**About this exercise**
Begin at the line where "Given: Collapse the More menu button" appears and reproduce exactly every line through the end of the data below, both included, skipping pictures.

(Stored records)
········

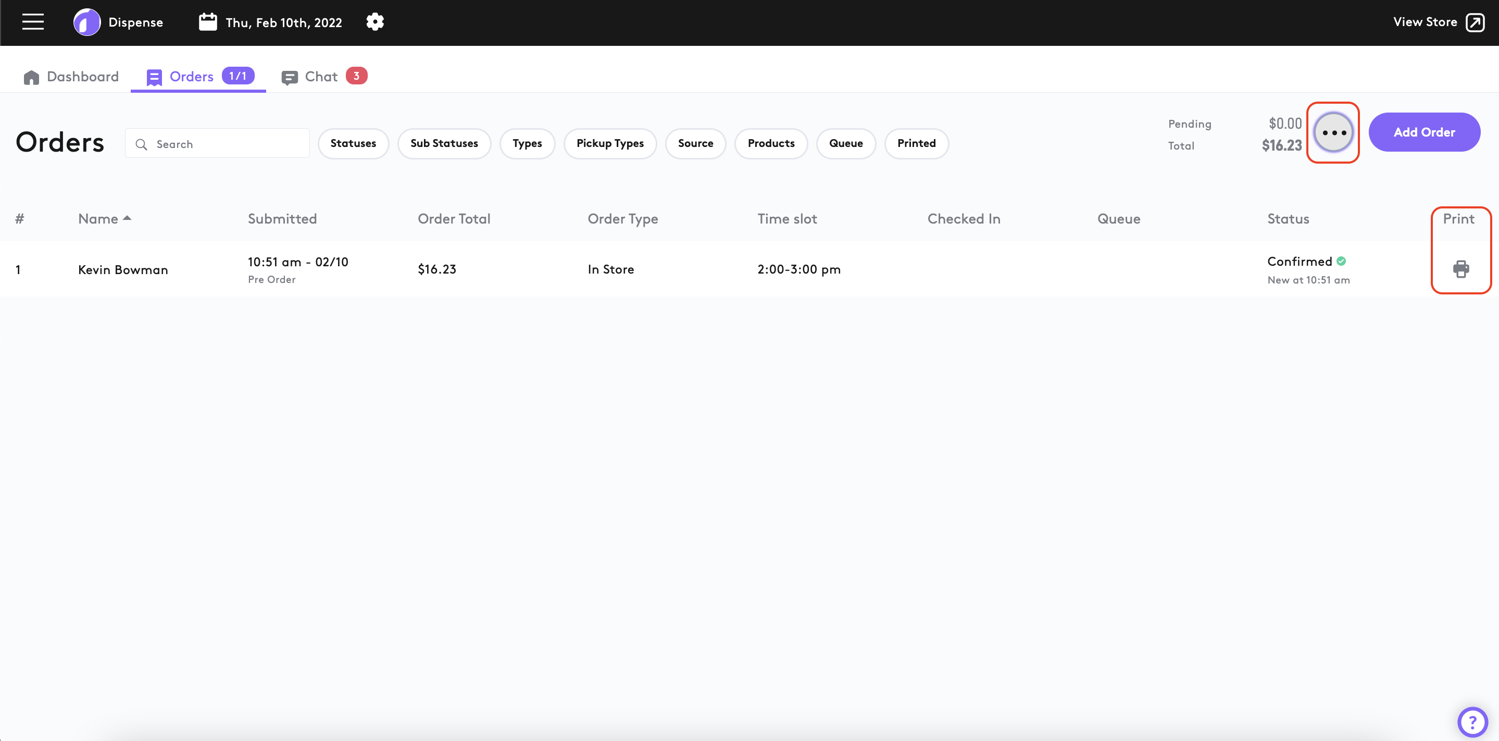Expand the Sub Statuses filter
1499x741 pixels.
coord(444,144)
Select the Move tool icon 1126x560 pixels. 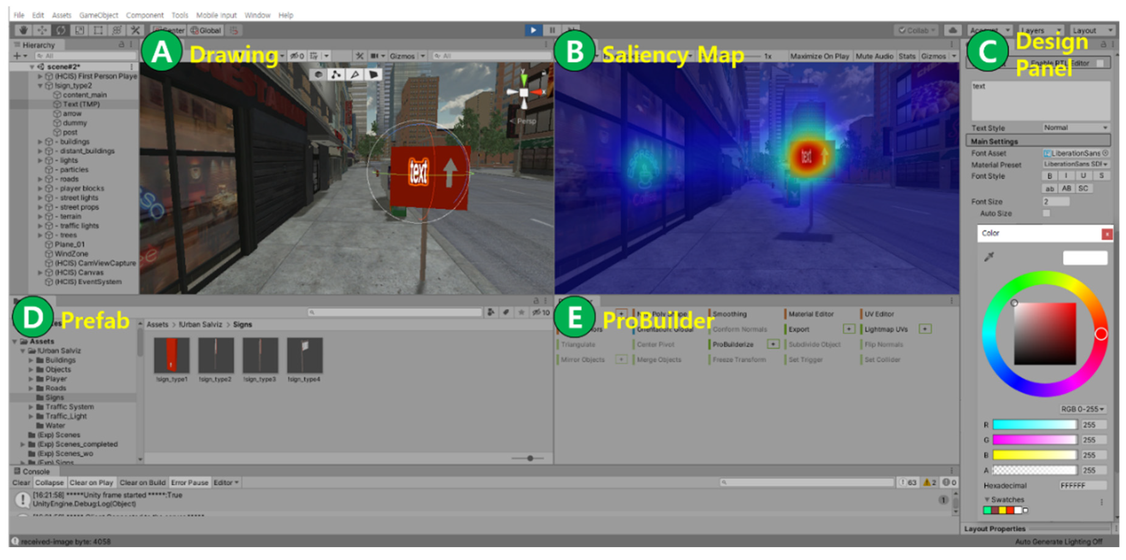pos(42,30)
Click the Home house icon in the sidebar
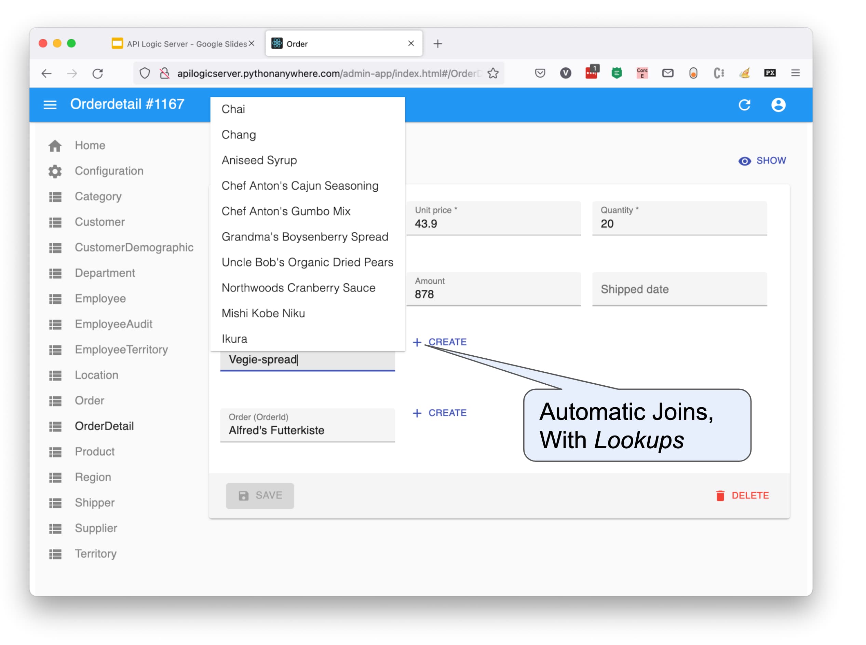This screenshot has height=645, width=866. (x=55, y=146)
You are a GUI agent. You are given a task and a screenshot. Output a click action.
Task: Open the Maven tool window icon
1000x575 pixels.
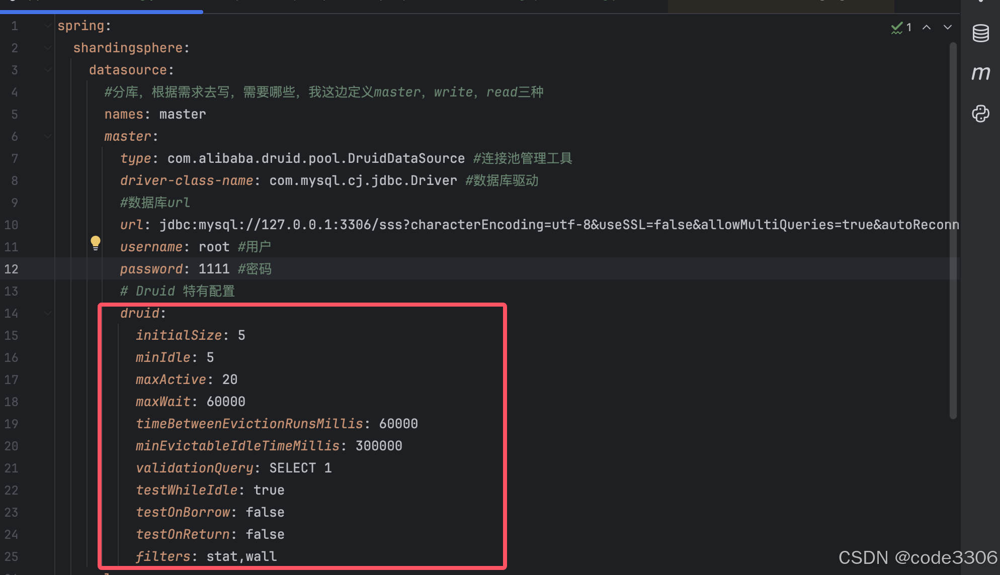pos(980,73)
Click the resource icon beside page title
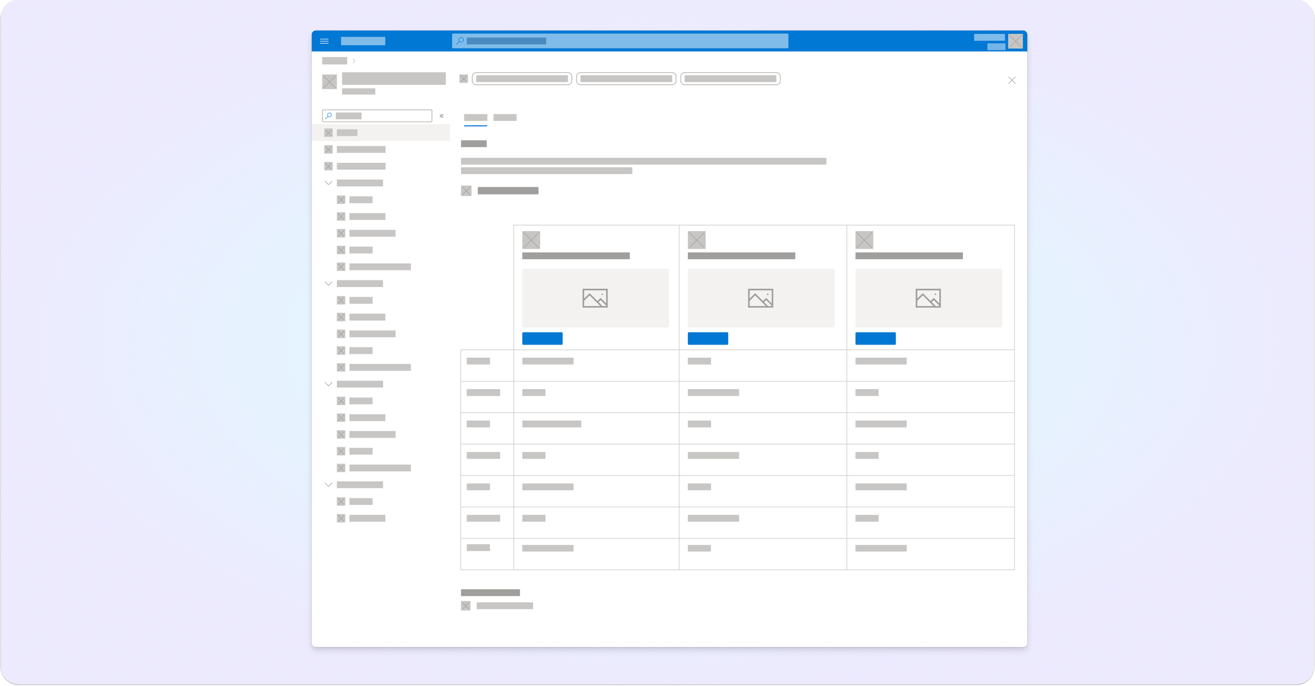This screenshot has width=1315, height=686. 329,82
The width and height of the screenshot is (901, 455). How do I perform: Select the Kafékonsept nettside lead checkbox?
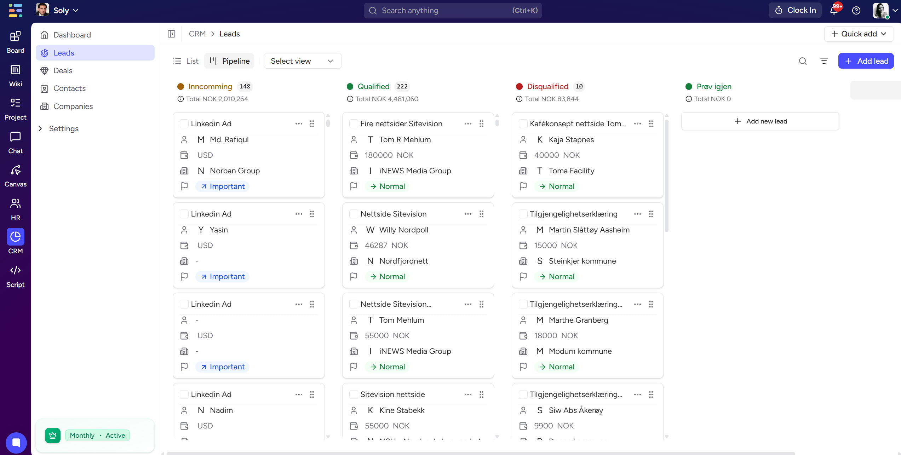pyautogui.click(x=523, y=124)
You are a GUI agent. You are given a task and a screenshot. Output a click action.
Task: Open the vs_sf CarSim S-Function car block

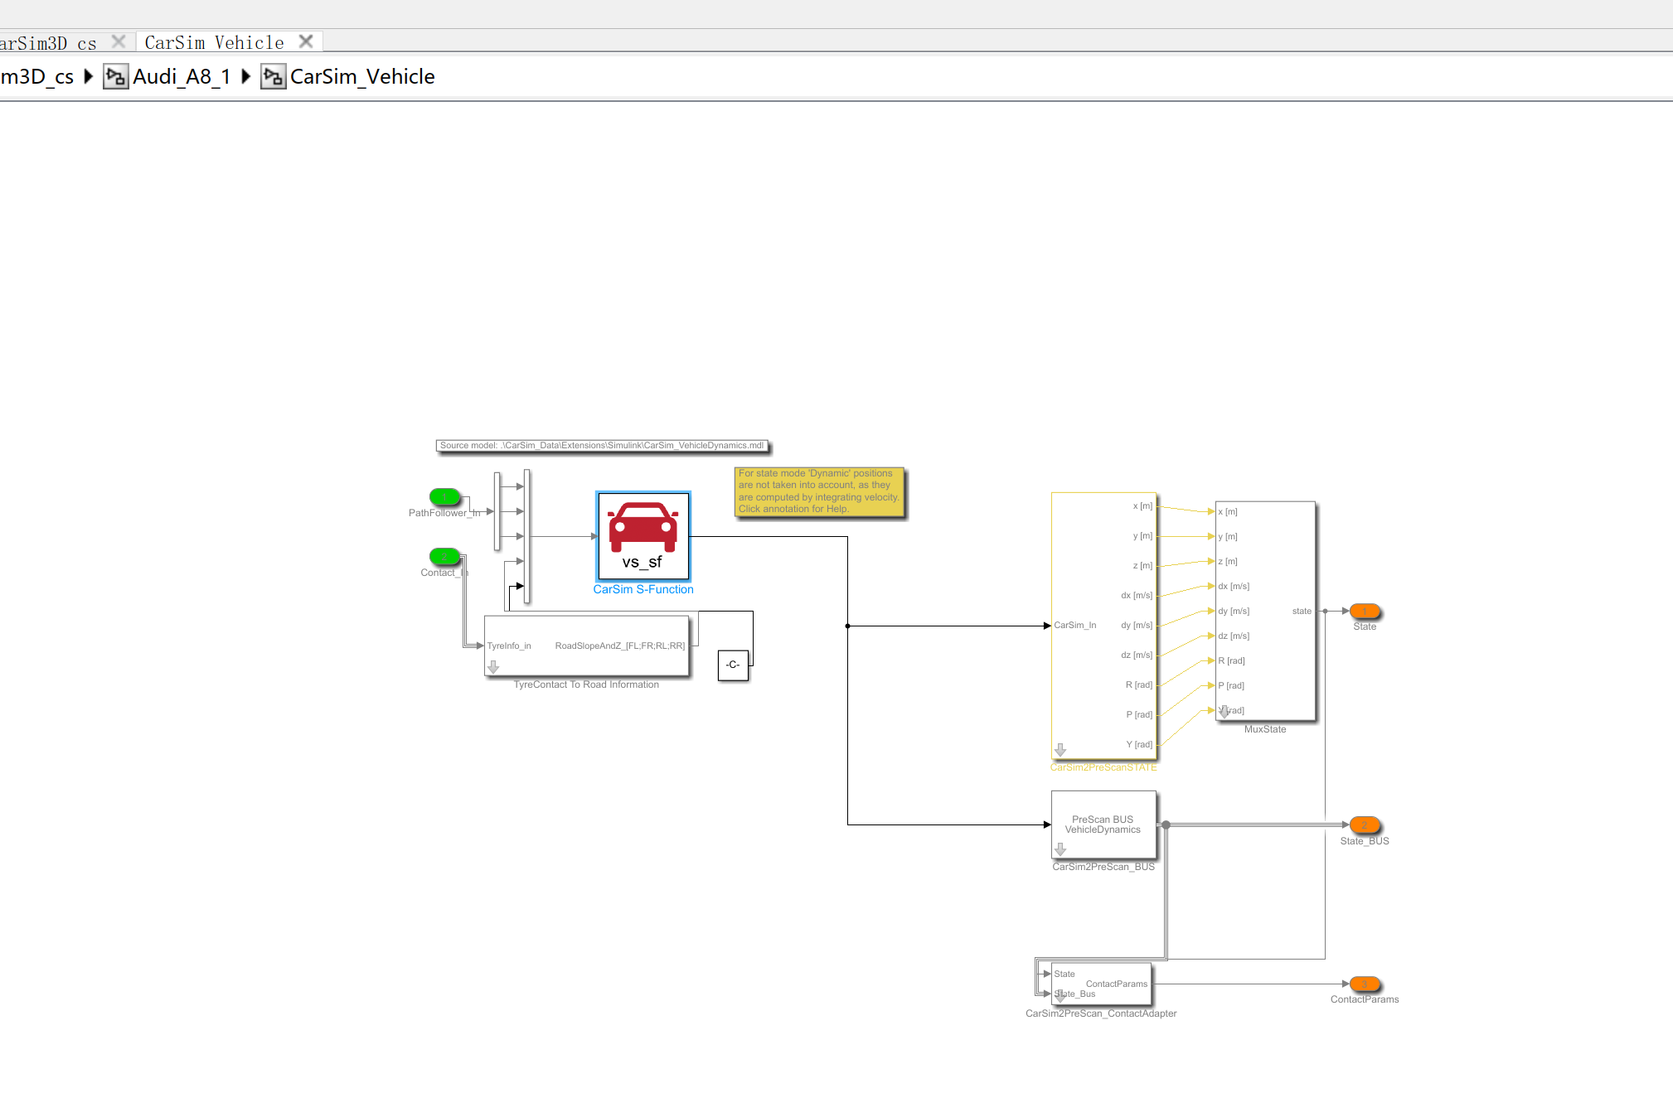(x=643, y=535)
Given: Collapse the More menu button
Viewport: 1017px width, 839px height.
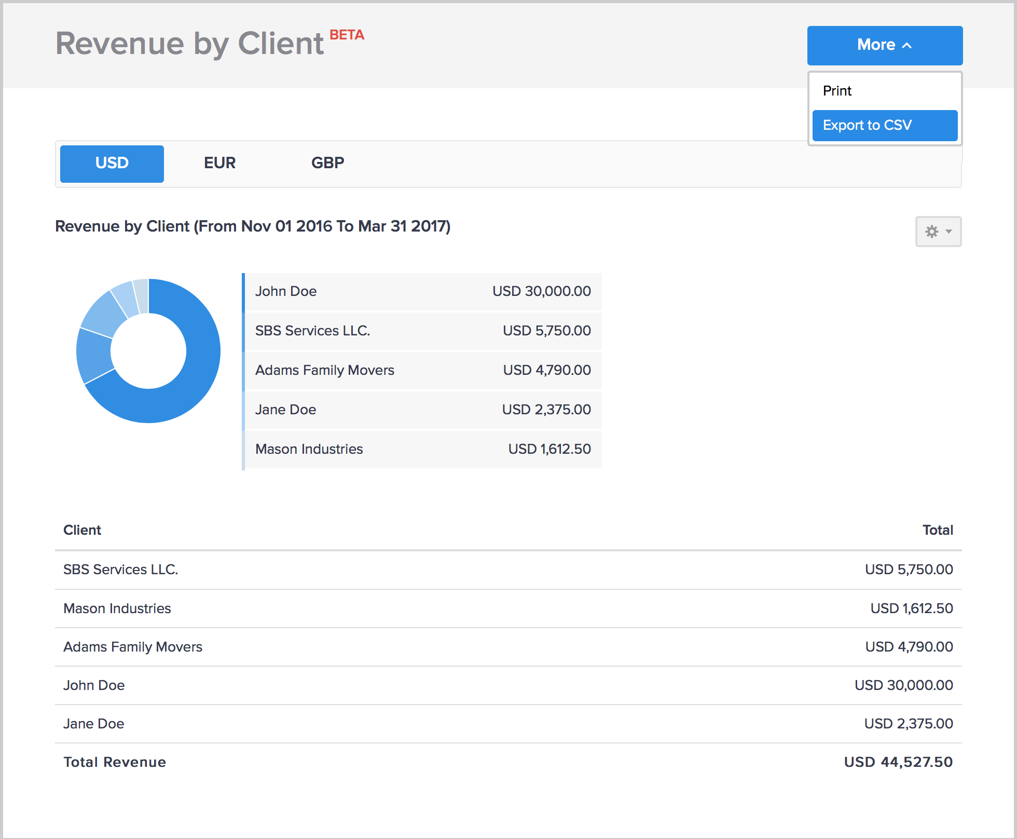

········

**Completed exercise**
Given: Collapse the More menu button
Viewport: 1017px width, 839px height.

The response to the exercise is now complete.